To do =>
1 – In the newsgroup post about neural nets, replace "neural nets" with "decision trees" in the part that opens with the words containing "There's a lot" and closes with "different training cases.", and give that part again.
2 – List every kind of data the newsgroup post about neural nets suggests as input for forecasting next week's Duluth rainfall.
3 – Carry the newsgroup post about using neural nets for non-deterministic problems forward from its last sentence.

Excerpt =>
[comp.ai.neural-nets] NN solution of non-deterministic problems. Doable or stupid?

hallyb@globbo.enet.dec.com (John Hallyburton) (08/01/90)

There's a lot of brainpower in this newsgroup; please forgive me if
this turns out to be a stupid question.  I don't mean to lower the
average level of discussion!

I'd like to know if it's possible to use neural nets to solve problems
that aren't fully deterministic, that is, similar inputs produce two or
more different outputs in different training cases.

One simple example is in the field of weather forecasting.  Suppose we
want to forecast next week's Duluth rainfall.  We might input various
training cases over the last 40 years, including such data as the local
rainfall last week, two weeks ago, ..., last Winter's snowfall in the
Rockies, the temperature of the Pacific Ocean at various stations, the
phase of the moon, etc., the list goes on and on.

Recorded data =>
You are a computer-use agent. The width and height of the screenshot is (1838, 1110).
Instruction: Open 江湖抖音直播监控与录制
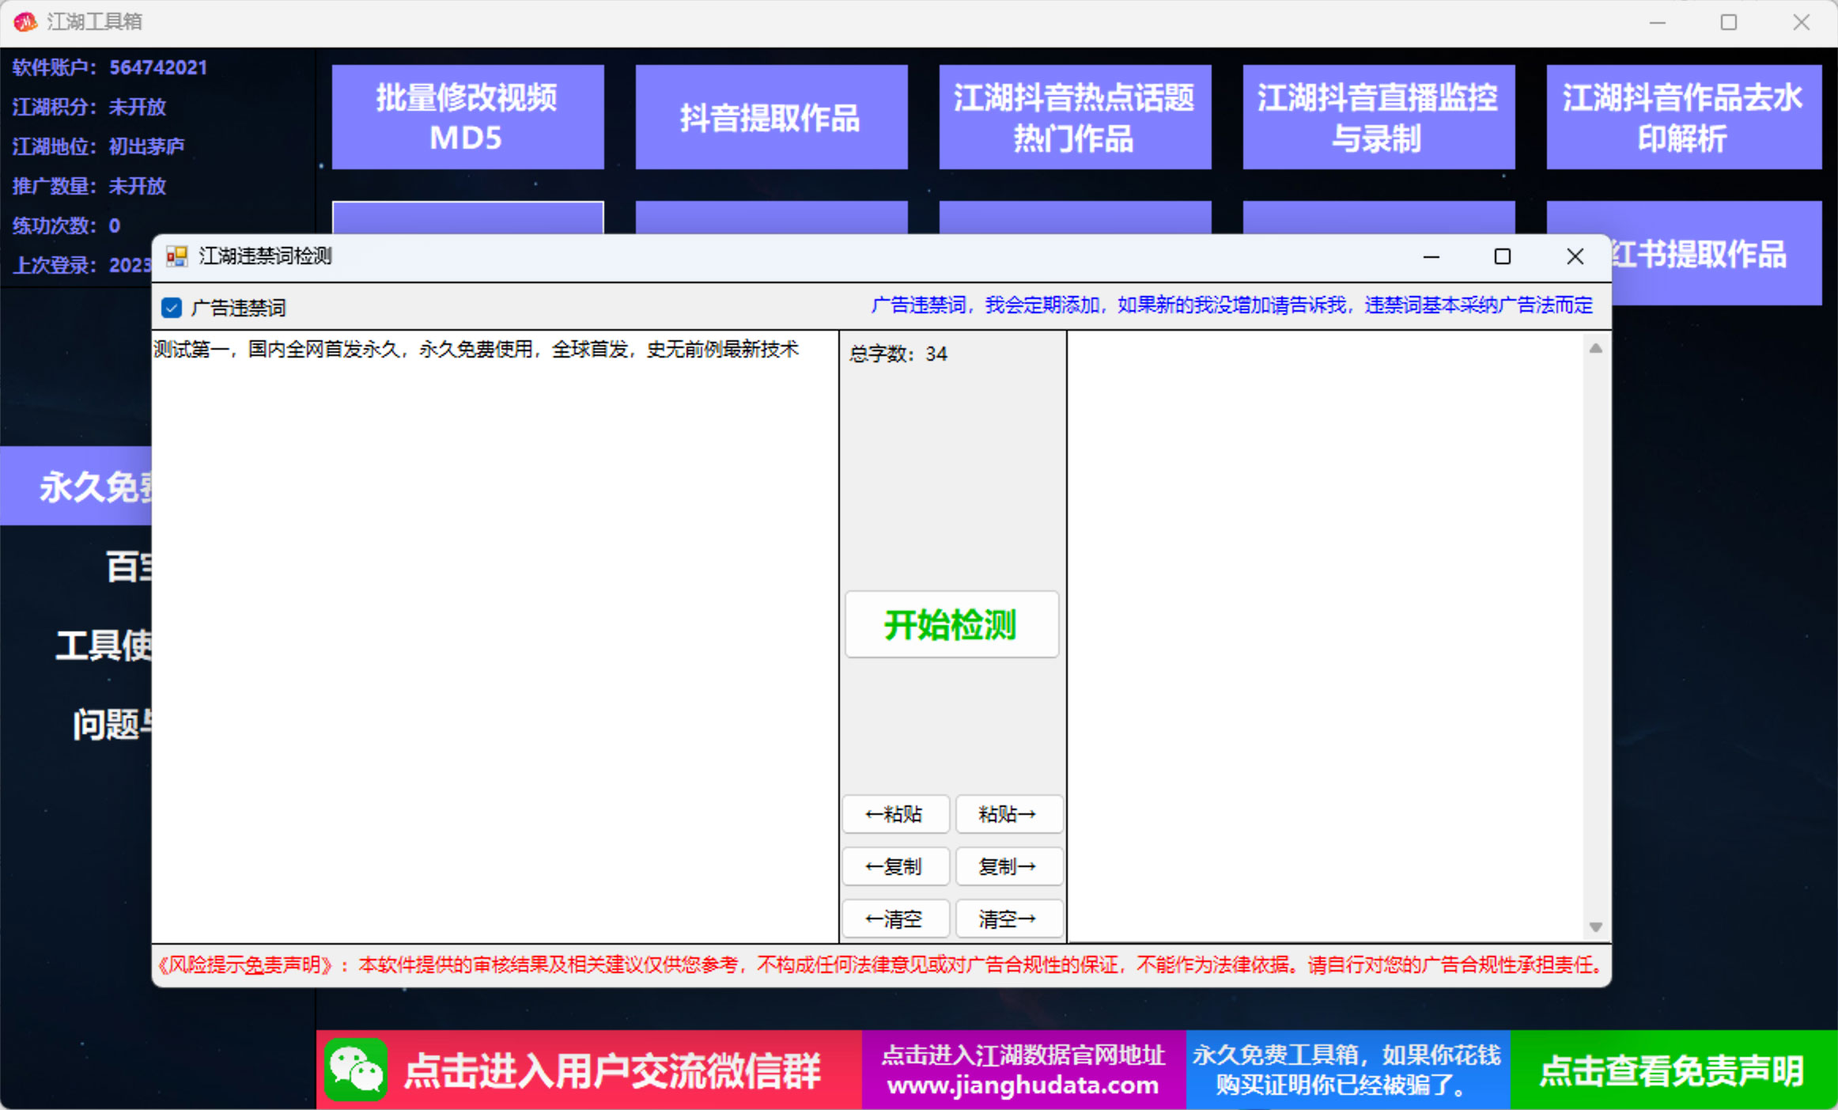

Replies =>
1 –
There's a lot of brainpower in this newsgroup; please forgive me if
this turns out to be a stupid question.  I don't mean to lower the
average level of discussion!

I'd like to know if it's possible to use decision trees to solve problems
that aren't fully deterministic, that is, similar inputs produce two or
more different outputs in different training cases.

2 –
- Local rainfall last week
- Local rainfall two weeks ago
- Last Winter's snowfall in the Rockies
- The temperature of the Pacific Ocean at various stations
- The phase of the moon

3 –
When you boil it down to basics, so to speak, you will end up with
training cases that have repeated inputs and different outputs.  What
could I expect a good neural net program to produce?  Taking a simple
example where A, B, and C are constants and there is only one output
(rainfall total in inches), history might give us the following cases:

	A, B, C,    0
	A, B, C,    5
	A, B, C,    5
	A, B, C,    6

Would most neural nets decide the correct output for (A, B, C) is the
average, 4?

Would there be any way to construct extra outputs that serve as sort of
a confidence indicator, so that the reader could see not only a forecast
"4 inches of rain expected next week", but also get a feeling for its
accuracy, optimally yielding a forecast like "75% chance of rain with
about 5 inches expected.  Get that corn planted".

If the number of inputs is small one could code up a solution using more
traditional programming techniques.  But if there are 100 inputs then it
becomes impractical to try to look at every possible subset of the inputs
to determine what was obviously 75% in the example above.

Any thoughts appreciated.

  John (usual disclaimers)

spoffojj@hq.af.mil (Jason Spofford) (08/01/90)

I'll give you my two cents...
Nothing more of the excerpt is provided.